Vielleicht, weil Wargalla auch aneckt. Sie trägt blaue Haare zu neongrünem Schmuck, sie saß auch schon mal unbeschuht im Landtag, das missfällt einigen, auch in den eigenen Reihen. In der Pandemie kritisierte sie harsch den Umgang des Senats mit der Erstaufnahmestelle in der Lindenstraße, in der zwischenzeitlich über 300 Geflüchtete coronakrank waren. Sie schlug sich auf die Seite der Protestierenden.

Und auch intern gebe es immer wieder Punkte, mit denen sie nicht einverstanden sei, sagt Wargalla. „Ich mache das aber nicht gegen meine Partei, sondern für mein Gewissen.“ Sauer sei sie wegen der Sache mit der Listenaufstellung nicht, austreten kommt für sie nicht infrage. „Es ist total viel im Umbruch bei uns.

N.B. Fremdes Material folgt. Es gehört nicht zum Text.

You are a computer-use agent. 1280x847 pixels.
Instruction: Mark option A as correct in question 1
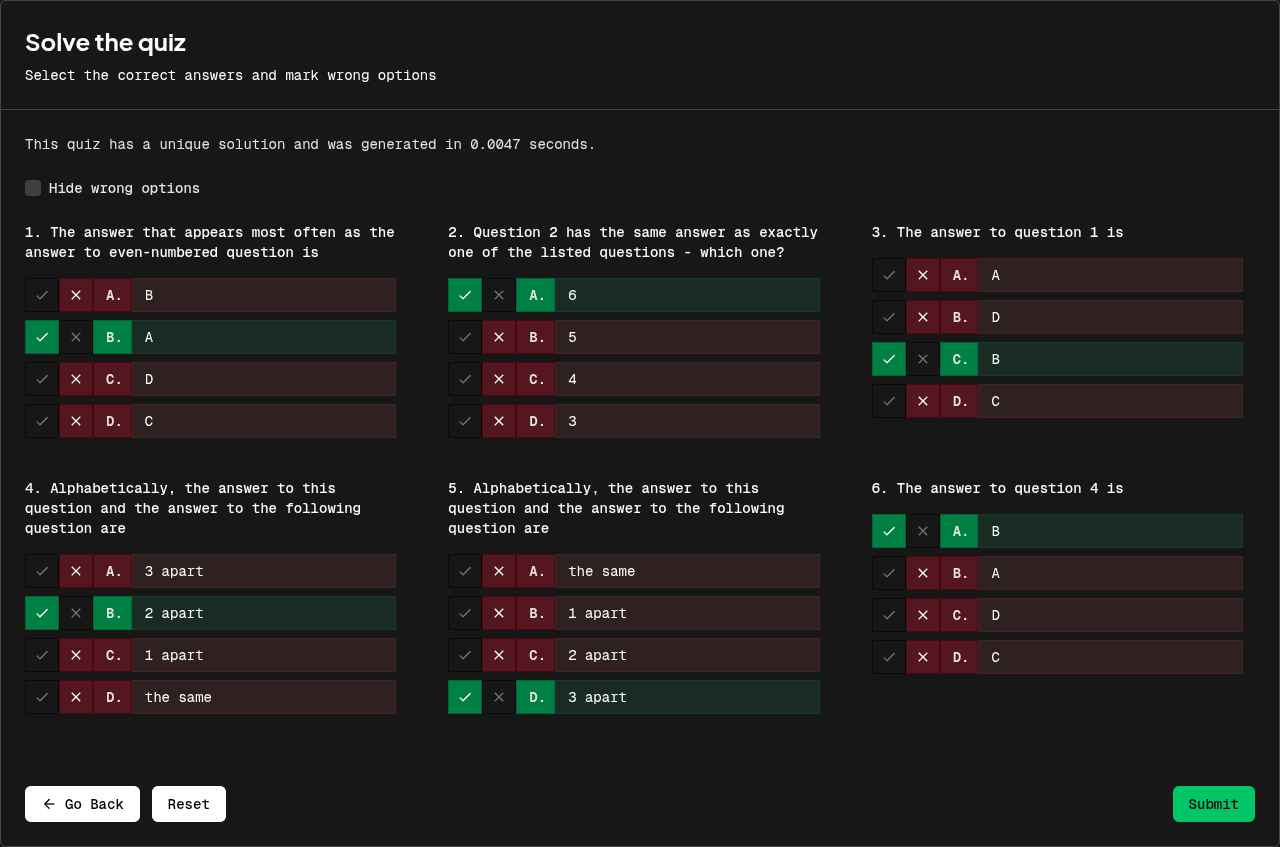point(41,295)
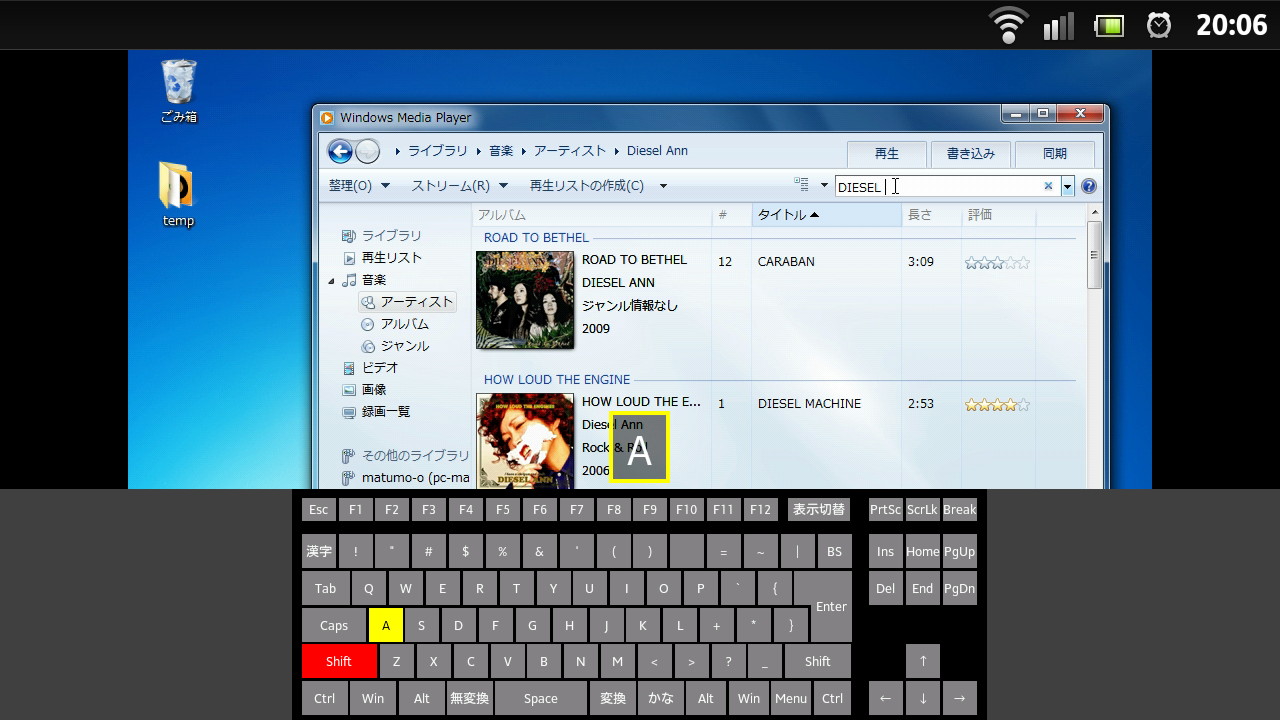The height and width of the screenshot is (720, 1280).
Task: Switch to the 書き込み tab
Action: tap(969, 153)
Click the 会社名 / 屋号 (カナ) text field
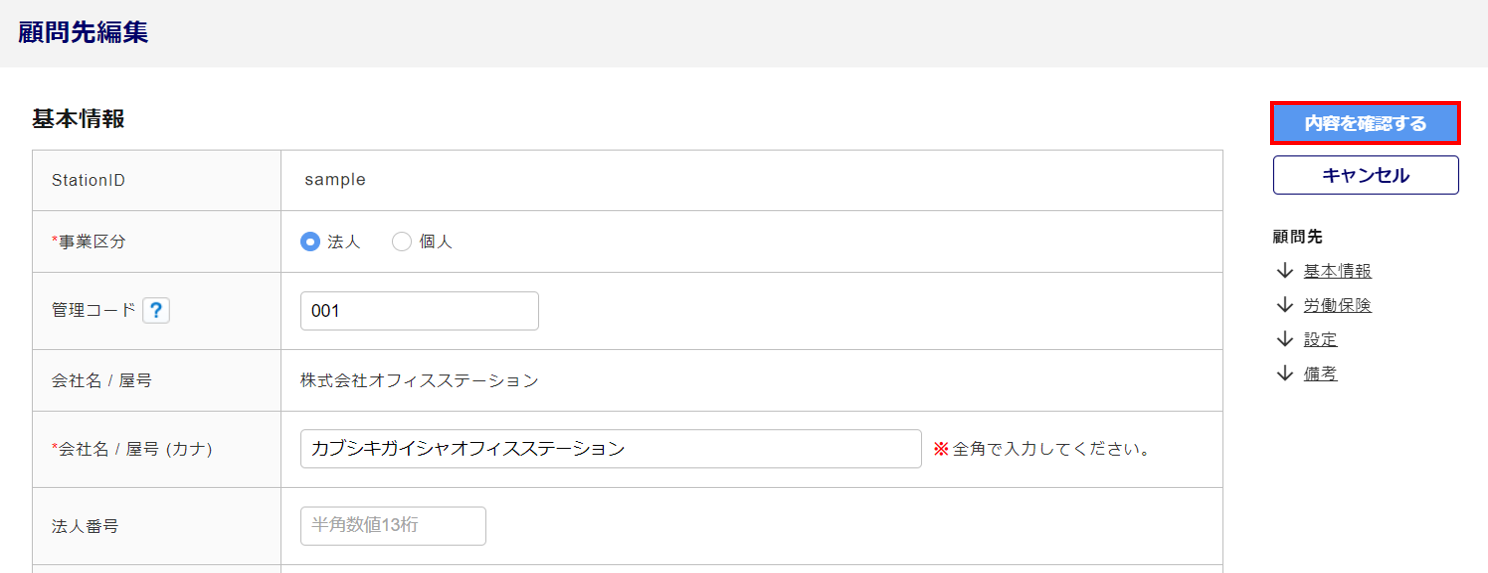The height and width of the screenshot is (573, 1488). pyautogui.click(x=610, y=449)
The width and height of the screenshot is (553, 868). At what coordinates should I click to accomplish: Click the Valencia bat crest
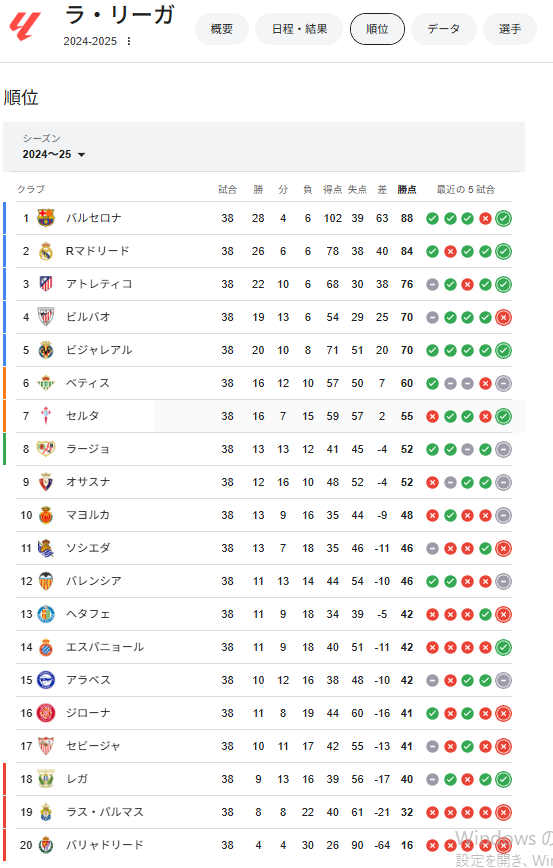point(46,581)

Ich möchte mithelfen, dass wir in vier Jahren besser dastehen.“

Warum sie so viele Menschen gewählt haben, kann und will sie nicht mutmaßen. Gute Rückmeldungen habe sie jedoch auch zu ihrer Arbeit bekommen: neue Fördertöpfe für die junge Szene, Queer- und Subkultur, Gründung des queerpolitischen Beirats – das sind nur ein paar der Erfolge, die Wargalla aufzählt.

Die Parteirebellin kommt aus den sozialen Bewegungen. Wargalla arbeitete bei „Justice for Assange“ mit, eine Kampagne zur Unterstützung des Wikileaks-Gründers. Sie initiierte Occupy London, begleitete den Prozess gegen Whistleblowerin Chelsea Manning, verklagte gemeinsam mit sechs anderen Barack Obama. In Bremen kämpfte sie bei Alnatura für einen Betriebsrat im Konzern.